Sort of, I currently have 6 differents ways to tesselate an object:
 2 based on marching tetrahedrons, using intersection test (IIRC);
 4 based on marching cube, using insideness and various way to do the triangles;
 (but for the latest 2, I still need to check the PD aspect of the tesselation,
 because what I can do ok in my kitchen might not be ok in exported code.)

All workings fine with sphere/box/cone/cylinder/torus, but still need to check
with more fancy objects (such as julia_fractal, blob, CSG and so on...).

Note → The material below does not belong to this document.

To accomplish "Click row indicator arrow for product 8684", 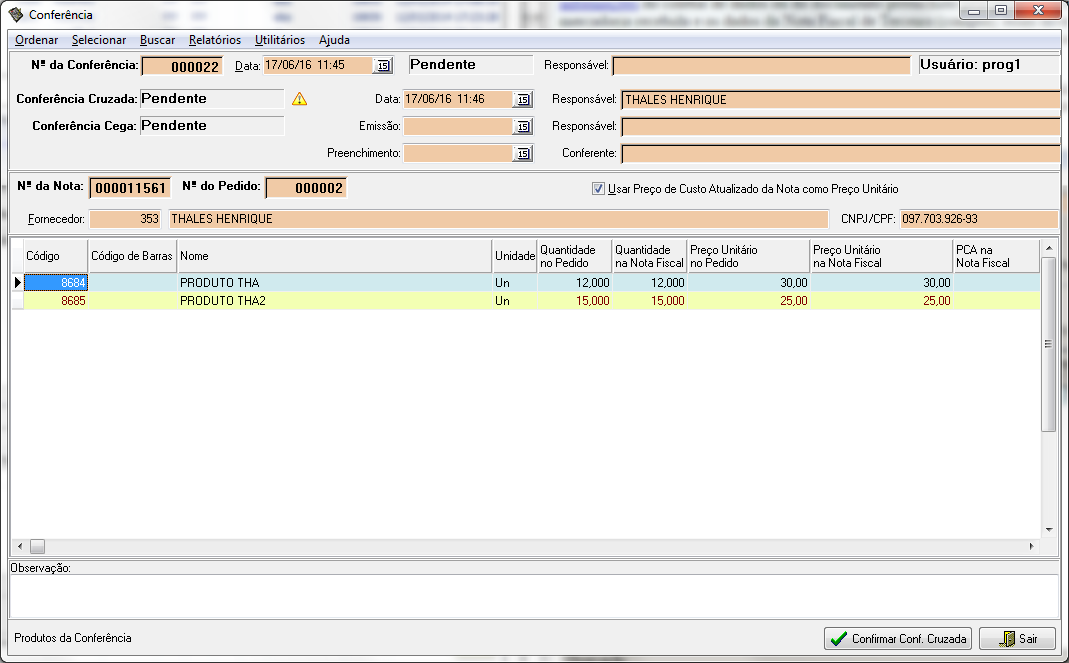I will tap(17, 283).
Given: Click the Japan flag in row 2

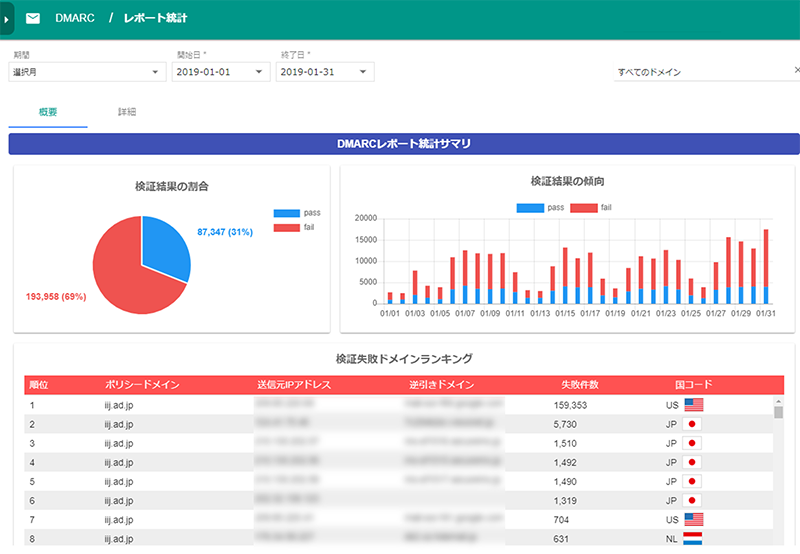Looking at the screenshot, I should [x=690, y=424].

> > would you expect the textures of the tesselated object to be taken in the
generated mesh ?
> > Or would you only expect to get the form with only the default texture ?
> > Should the actual texture be used?
> > or sampled at the triangle vertex, keeping only a RGB(TF) vector ?
> 
> I imagine all above should be optional.

That's not really an answer.
May be, the intersection test based could get a copy of the texture structure at
the intersection,
Whereas the ones using insideness might just inherit a texture if explicitely 
specified by the SDL ?

> For example: there is no simple way to
> recreate texture of differently colored blob's components, so sampling colors
> (or even all texture components) for vertices should be possible. But when
> complicated iso-stone is tesselated then there is no need to store texture for
> every vertex but whole mesh should inherit texture from mesh.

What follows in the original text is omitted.